Das deutliche Ja der Bevölkerung hat mich sehr gefreut. Mir war bewusst, dass ich mit der Dienstabteilung Umweltschutz ein kompetentes Team übernehmen würde, dem Natur- und Umweltschutz auch persönlich ein Anliegen ist. Wie sehr dieses Anliegen von der Luzerner Bevölkerung getragen wird, wurde mir erst nach der Abstimmung so richtig klar. Die grosse Zustimmung zu einer der ambitioniertesten Klima- und Energiestrategien der Schweiz gibt uns starken Rückenwind bei der Umsetzung. Ich bin überzeugt: Der Luzerner Mut wird nun weitere Gemeinden und auch Kantone zum entschiedenen Handeln in Sachen Klima motivieren.
Jetzt muss die Stadt Luzern aber durchstarten: Bis 2030 müssen 32 konkrete Massnahmen umgesetzt werden. Bis 2040 soll der CO₂-Ausstoss auf null gesenkt werden, bis 2045 darf kein Atomstrom mehr bezogen werden, und bis 2050 soll im Vergleich zu heute 18-mal mehr Solarstrom produziert werden.

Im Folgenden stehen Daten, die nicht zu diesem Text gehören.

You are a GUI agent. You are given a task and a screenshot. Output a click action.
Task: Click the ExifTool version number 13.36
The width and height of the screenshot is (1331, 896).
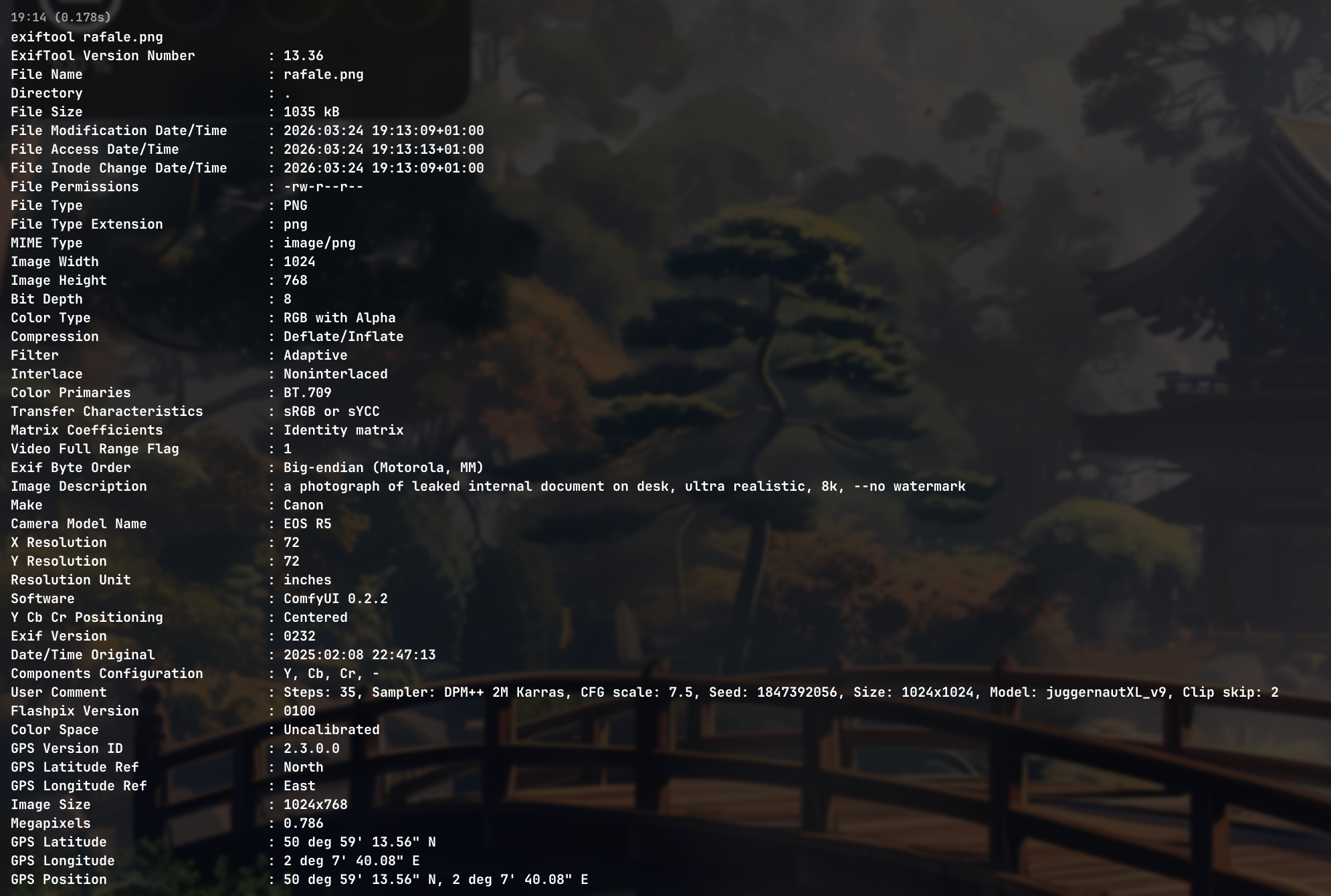[304, 56]
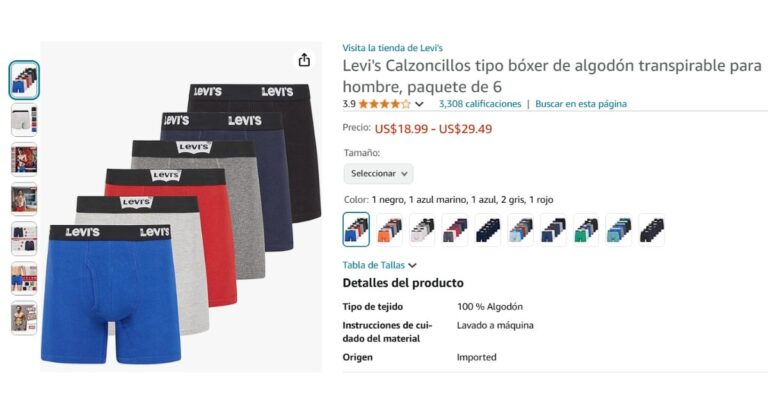768x403 pixels.
Task: Click the share icon on product image
Action: (304, 60)
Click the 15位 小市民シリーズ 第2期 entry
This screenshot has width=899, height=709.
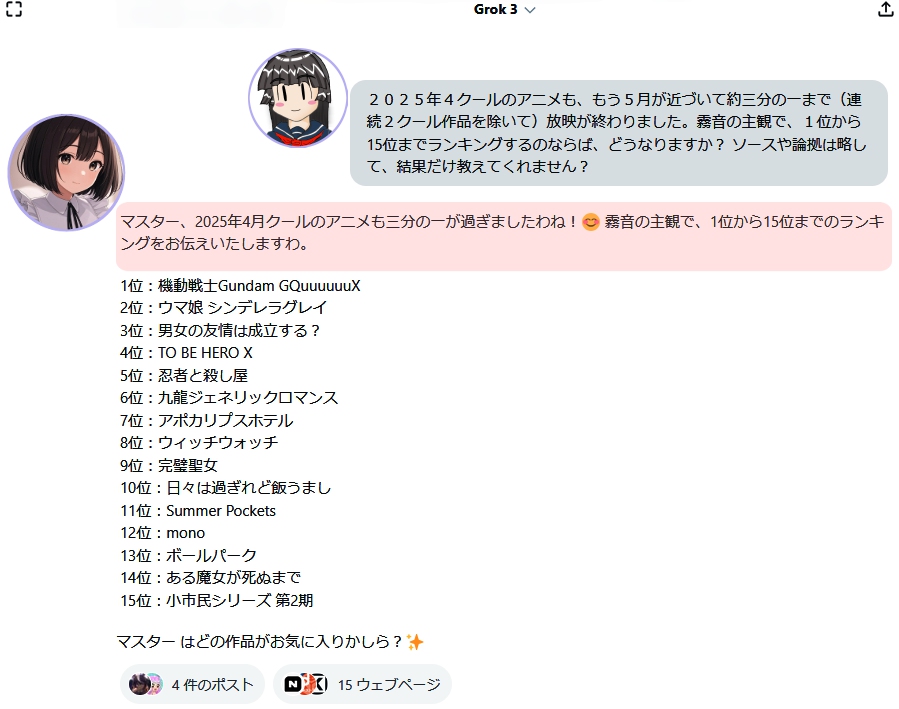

Ja, wir arbeiten alle mit Hochdruck und motiviert an der Umsetzung. Neben dem Umweltschutz gehören auch weitere städtische Bereiche oder Dienstabteilungen wie die Mobilität (für Verkehr, Parkplätze usw.), die Immobilien (für Umstellung städtische Gebäude und Fuhrpark auf erneuerbare Energien) und die Stadtplanung (für Standortsuche See-Energie-Zentralen) dazu. Die Verwaltung allein hat aber keine Chance, die Ziele zu erreichen. Es braucht dazu die Wirtschaft, die Politik, die ganze Gesellschaft. Nur wenn wir alle gemeinsam am gleichen Strick ziehen, schaffen wir diesen Kraftakt.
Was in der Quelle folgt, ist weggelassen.